Elasticsearch cluster status is red (unassigned primary shards)

Brief Explanation

An Elasticsearch red cluster status is an indication that one or more primary shards in the cluster are unassigned. This is a critical error that requires immediate attention, as it means that some data in the cluster is unavailable.

Impact

This error has a significant impact on the Elasticsearch cluster:

Data unavailability: The indices with unassigned primary shards are partially or completely inaccessible.
Search and indexing operations: Queries and indexing operations involving the affected shards will fail.
Cluster health: The overall health of the cluster is compromised, potentially affecting other operations and services relying on Elasticsearch.

Common Causes

Node failure: One or more nodes in the cluster have gone offline.
Disk space issues: Nodes have run out of disk space.
Network problems: Network partitions or connectivity issues between nodes.
Configuration errors: Incorrect settings in elasticsearch.yml or other configuration files.
Hardware failures: Disk or other hardware component failures.

Troubleshooting and Resolution Steps

Check cluster health:
```
GET /_cluster/health
```

Identify unassigned shards:

GET /_cat/shards?v&h=index,shard,prirep,state,unassigned.reason

Investigate node status:
```
GET /_cat/nodes?v
```
Check disk space on all nodes:
```
GET /_cat/allocation?v
```
Review Elasticsearch logs for error messages.
If nodes are offline, investigate and restart them if necessary.
If disk space is the issue, free up space or add more storage.
For network issues, check network connectivity between nodes.
Review and correct any configuration errors in elasticsearch.yml.
If hardware failure is suspected, replace faulty components.
Once issues are resolved, try to reallocate unassigned shards:
```
POST /_cluster/reroute?retry_failed=true
```

If shards are still unassigned, force allocation (use with caution):

PUT /_cluster/settings
{
  "transient": {
    "cluster.routing.allocation.enable": "all"
  }
}

Best Practices

Implement proper monitoring and alerting for cluster health.
Regularly check and manage disk space across all nodes.
Use multiple master-eligible nodes to improve cluster stability.
Implement a robust backup strategy to prevent data loss.
Keep Elasticsearch and its dependencies up to date.

Frequently Asked Questions

Q: How long does it take for Elasticsearch to recover from a red status?
A: Recovery time varies depending on the cause and the amount of data. It can range from minutes to hours. Addressing the root cause promptly is crucial for faster recovery.

Q: Can I still query Elasticsearch when the cluster status is red?
A: You can query indices that have all primary shards assigned, but queries involving unassigned shards will fail. It's best to resolve the red status before performing critical operations.

Q: Will I lose data if my Elasticsearch cluster status is red?
A: Not necessarily. A red status indicates unavailability, not data loss. However, if the cause is hardware failure or corruption, data loss is possible. This underscores the importance of regular backups.

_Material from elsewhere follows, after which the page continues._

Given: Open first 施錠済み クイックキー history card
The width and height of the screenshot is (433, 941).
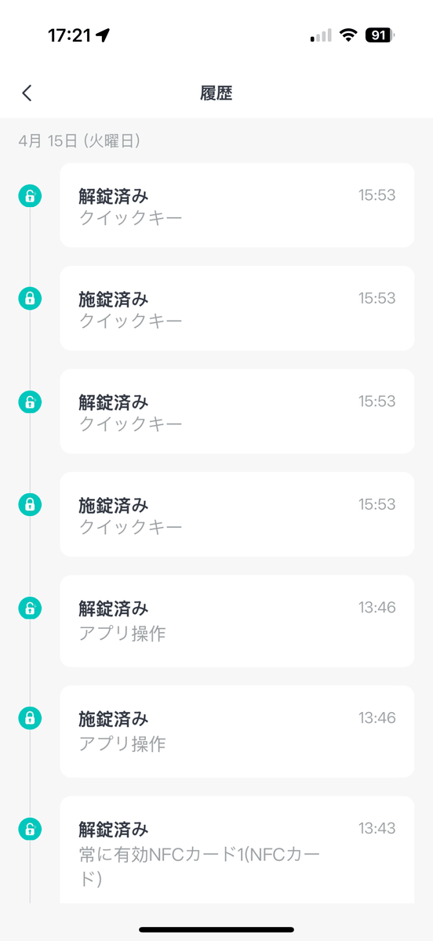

Q: How can I prevent my Elasticsearch cluster from going into a red status?
A: Implement proactive monitoring, ensure adequate resources (especially disk space), use multiple master-eligible nodes, and follow Elasticsearch best practices for configuration and maintenance.

Q: Is it safe to force shard allocation when the cluster is in red status?
A: Forcing shard allocation should be done cautiously. It's generally safe if you're sure the original cause of the red status has been resolved. However, it can lead to data loss if used incorrectly, so it's best to understand the root cause first.